→ Work instructions:
What is needed is an exact copy of every line from the one with "Click the stark@myinflux.onmicrosoft.com" to the end of the entries below, without the pictures.

====== Data ======

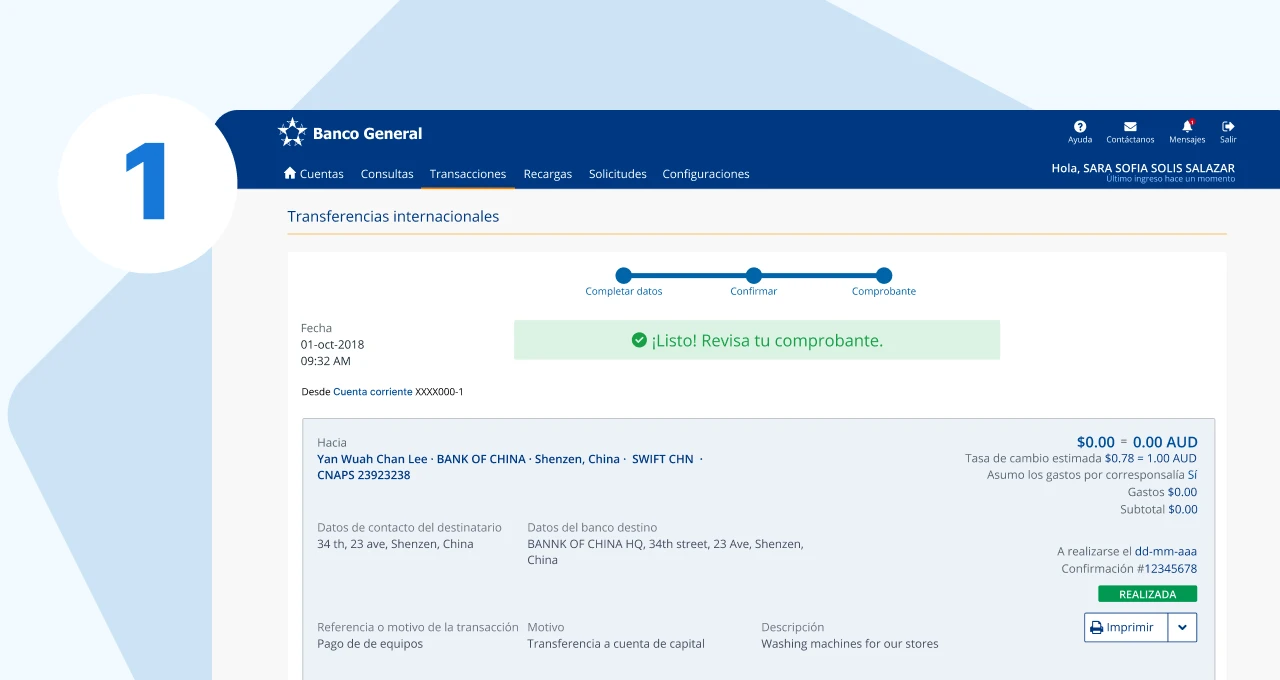The height and width of the screenshot is (680, 1280).
Task: Click the Cuenta corriente link
Action: (x=372, y=392)
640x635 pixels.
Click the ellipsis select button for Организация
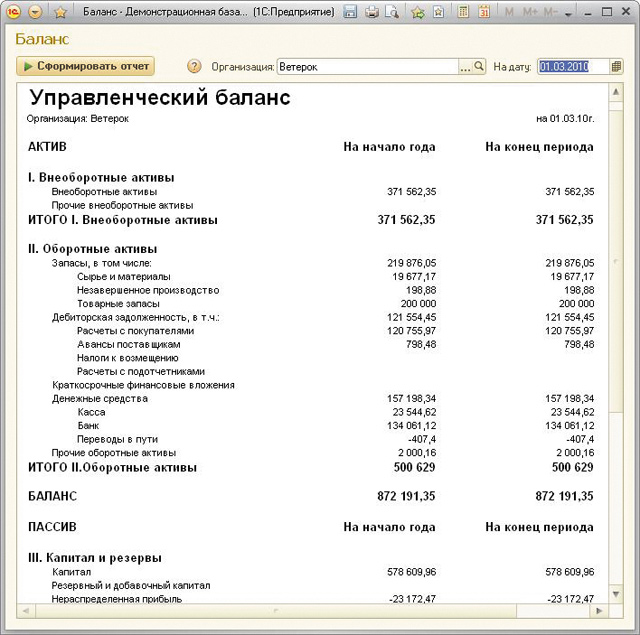pyautogui.click(x=465, y=66)
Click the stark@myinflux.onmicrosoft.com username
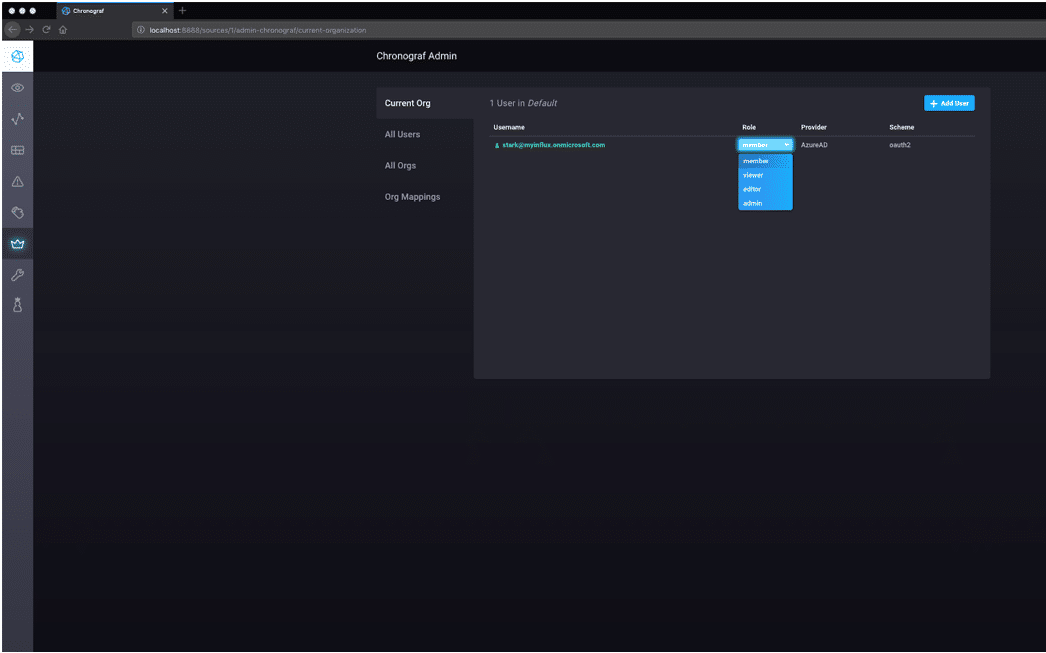 [x=553, y=145]
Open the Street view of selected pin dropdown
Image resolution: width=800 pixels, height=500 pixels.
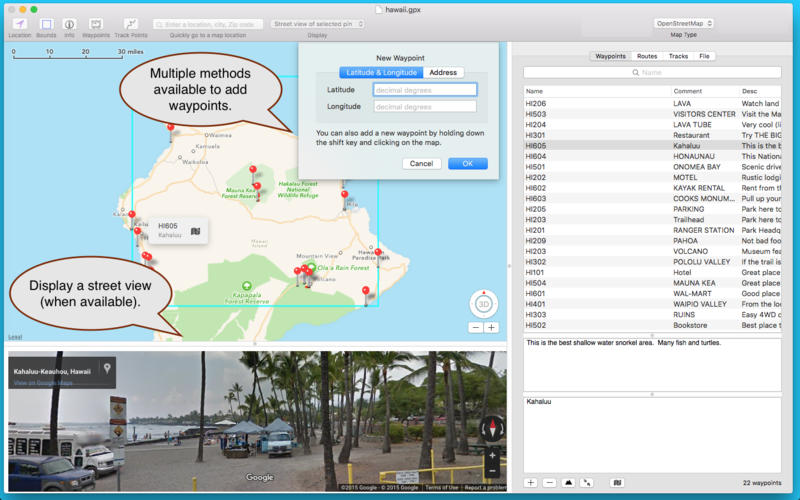point(317,23)
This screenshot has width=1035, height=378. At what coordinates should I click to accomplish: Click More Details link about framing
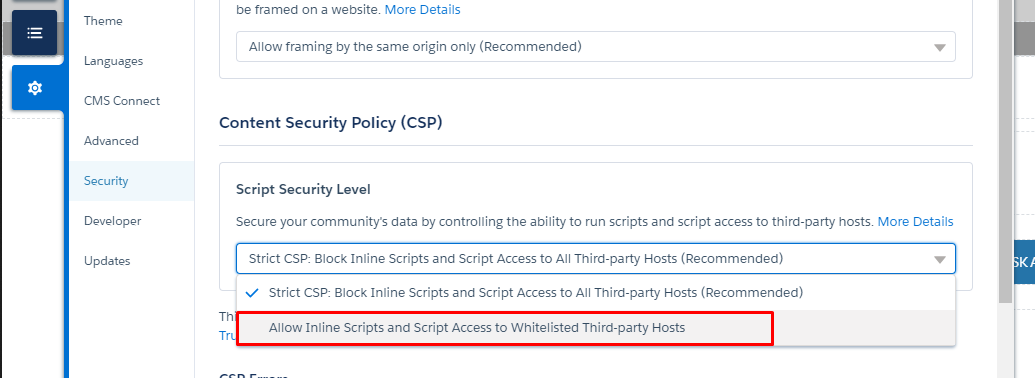tap(422, 9)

======

→ Response to this task:
Click the stark@myinflux.onmicrosoft.com username
 [x=553, y=145]
Open the Street view of selected pin dropdown
Image resolution: width=800 pixels, height=500 pixels.
point(317,23)
This screenshot has width=1035, height=378. At what coordinates should I click to accomplish: Click More Details link about framing
tap(422, 9)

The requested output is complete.